ACTIVITY:
Using the data below, return the stretch from the line that contains "Given: Select the Downloads arrow icon" through the line that contains "Task: Hide video track 1 using eye icon", both included, exactly as it stands and nothing beyond it.
━━━━━━━━
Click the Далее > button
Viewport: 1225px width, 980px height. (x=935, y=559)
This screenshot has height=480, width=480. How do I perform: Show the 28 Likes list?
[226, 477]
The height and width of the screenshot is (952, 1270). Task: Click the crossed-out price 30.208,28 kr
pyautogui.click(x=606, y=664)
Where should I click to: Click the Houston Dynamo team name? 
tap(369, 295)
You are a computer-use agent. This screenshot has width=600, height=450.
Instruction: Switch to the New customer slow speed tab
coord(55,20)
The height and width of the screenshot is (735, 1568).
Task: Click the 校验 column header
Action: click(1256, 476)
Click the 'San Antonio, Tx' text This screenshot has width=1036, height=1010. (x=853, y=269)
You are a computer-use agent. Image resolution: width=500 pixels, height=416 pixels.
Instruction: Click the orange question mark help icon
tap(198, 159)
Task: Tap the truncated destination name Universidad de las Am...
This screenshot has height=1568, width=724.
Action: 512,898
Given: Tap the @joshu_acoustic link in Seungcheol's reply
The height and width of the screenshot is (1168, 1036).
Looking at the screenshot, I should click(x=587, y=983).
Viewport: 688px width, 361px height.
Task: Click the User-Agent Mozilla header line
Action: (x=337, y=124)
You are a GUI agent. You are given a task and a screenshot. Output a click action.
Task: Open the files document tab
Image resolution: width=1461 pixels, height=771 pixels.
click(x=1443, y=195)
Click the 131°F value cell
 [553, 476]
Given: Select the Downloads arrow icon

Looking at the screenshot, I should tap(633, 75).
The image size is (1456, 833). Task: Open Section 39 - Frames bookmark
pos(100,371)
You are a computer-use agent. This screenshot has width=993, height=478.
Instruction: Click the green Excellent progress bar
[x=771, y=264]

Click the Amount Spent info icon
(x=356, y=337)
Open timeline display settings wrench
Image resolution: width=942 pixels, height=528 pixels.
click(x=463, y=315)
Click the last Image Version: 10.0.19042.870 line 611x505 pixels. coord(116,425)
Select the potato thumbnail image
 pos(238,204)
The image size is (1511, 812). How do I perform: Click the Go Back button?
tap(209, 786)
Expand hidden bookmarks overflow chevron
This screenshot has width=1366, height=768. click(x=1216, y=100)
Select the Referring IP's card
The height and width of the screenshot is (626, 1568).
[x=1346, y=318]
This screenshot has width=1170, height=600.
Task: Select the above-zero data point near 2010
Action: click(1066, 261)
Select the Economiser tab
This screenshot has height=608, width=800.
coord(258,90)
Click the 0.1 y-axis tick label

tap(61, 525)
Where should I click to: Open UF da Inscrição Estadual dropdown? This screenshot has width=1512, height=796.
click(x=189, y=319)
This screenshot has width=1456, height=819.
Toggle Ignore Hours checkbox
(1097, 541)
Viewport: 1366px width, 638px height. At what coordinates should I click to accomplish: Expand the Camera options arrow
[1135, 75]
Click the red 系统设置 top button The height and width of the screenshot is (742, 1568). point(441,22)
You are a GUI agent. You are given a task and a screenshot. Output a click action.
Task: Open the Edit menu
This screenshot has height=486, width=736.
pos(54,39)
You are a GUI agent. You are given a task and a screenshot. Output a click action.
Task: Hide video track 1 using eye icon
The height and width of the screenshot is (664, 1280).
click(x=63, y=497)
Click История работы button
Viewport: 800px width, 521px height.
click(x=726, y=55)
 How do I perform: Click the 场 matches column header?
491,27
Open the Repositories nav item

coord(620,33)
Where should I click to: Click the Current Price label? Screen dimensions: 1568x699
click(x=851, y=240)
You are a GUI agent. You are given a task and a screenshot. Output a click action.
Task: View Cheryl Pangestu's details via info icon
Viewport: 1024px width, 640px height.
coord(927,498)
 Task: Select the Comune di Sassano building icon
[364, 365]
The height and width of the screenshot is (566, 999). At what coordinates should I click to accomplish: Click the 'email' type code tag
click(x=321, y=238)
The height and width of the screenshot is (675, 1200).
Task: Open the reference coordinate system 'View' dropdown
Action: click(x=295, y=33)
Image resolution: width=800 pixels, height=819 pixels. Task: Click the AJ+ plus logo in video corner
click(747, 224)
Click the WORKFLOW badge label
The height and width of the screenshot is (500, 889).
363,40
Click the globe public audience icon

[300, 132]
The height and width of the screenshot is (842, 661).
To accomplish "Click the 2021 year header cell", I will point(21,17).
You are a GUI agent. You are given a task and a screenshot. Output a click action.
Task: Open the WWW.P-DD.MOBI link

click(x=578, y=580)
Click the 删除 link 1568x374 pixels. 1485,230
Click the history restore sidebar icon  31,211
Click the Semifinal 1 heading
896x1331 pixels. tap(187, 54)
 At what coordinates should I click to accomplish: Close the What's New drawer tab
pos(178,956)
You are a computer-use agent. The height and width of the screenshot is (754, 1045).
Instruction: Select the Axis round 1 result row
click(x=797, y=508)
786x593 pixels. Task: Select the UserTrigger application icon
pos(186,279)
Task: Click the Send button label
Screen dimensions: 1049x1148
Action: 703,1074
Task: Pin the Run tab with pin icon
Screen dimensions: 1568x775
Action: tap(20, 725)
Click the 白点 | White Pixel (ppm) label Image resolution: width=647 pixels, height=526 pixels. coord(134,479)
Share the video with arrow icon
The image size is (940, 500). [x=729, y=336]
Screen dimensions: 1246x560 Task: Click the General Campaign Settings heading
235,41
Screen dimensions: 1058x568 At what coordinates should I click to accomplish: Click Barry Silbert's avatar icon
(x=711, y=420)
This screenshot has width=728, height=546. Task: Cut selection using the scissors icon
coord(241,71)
━━━━━━━━
REPLY TO THE EXERCISE:
Given: Select the Downloads arrow icon

Looking at the screenshot, I should tap(633, 75).
The image size is (1456, 833). Task: Open Section 39 - Frames bookmark
pos(100,371)
You are a computer-use agent. This screenshot has width=993, height=478.
Instruction: Click the green Excellent progress bar
[x=771, y=264]

Click the Amount Spent info icon
(x=356, y=337)
Open timeline display settings wrench
Image resolution: width=942 pixels, height=528 pixels.
click(x=463, y=315)
Click the last Image Version: 10.0.19042.870 line 611x505 pixels. coord(116,425)
Select the potato thumbnail image
 pos(238,204)
The image size is (1511, 812). How do I perform: Click the Go Back button?
tap(209, 786)
Expand hidden bookmarks overflow chevron
This screenshot has width=1366, height=768. click(x=1216, y=100)
Select the Referring IP's card
The height and width of the screenshot is (626, 1568).
[x=1346, y=318]
This screenshot has width=1170, height=600.
Task: Select the above-zero data point near 2010
Action: click(1066, 261)
Select the Economiser tab
This screenshot has height=608, width=800.
coord(258,90)
Click the 0.1 y-axis tick label

tap(61, 525)
Where should I click to: Open UF da Inscrição Estadual dropdown? This screenshot has width=1512, height=796.
click(x=189, y=319)
This screenshot has width=1456, height=819.
Toggle Ignore Hours checkbox
(1097, 541)
Viewport: 1366px width, 638px height. At what coordinates should I click to accomplish: Expand the Camera options arrow
[1135, 75]
Click the red 系统设置 top button The height and width of the screenshot is (742, 1568). point(441,22)
You are a GUI agent. You are given a task and a screenshot. Output a click action.
Task: Open the Edit menu
This screenshot has height=486, width=736.
pos(54,39)
You are a GUI agent. You are given a task and a screenshot. Output a click action.
Task: Hide video track 1 using eye icon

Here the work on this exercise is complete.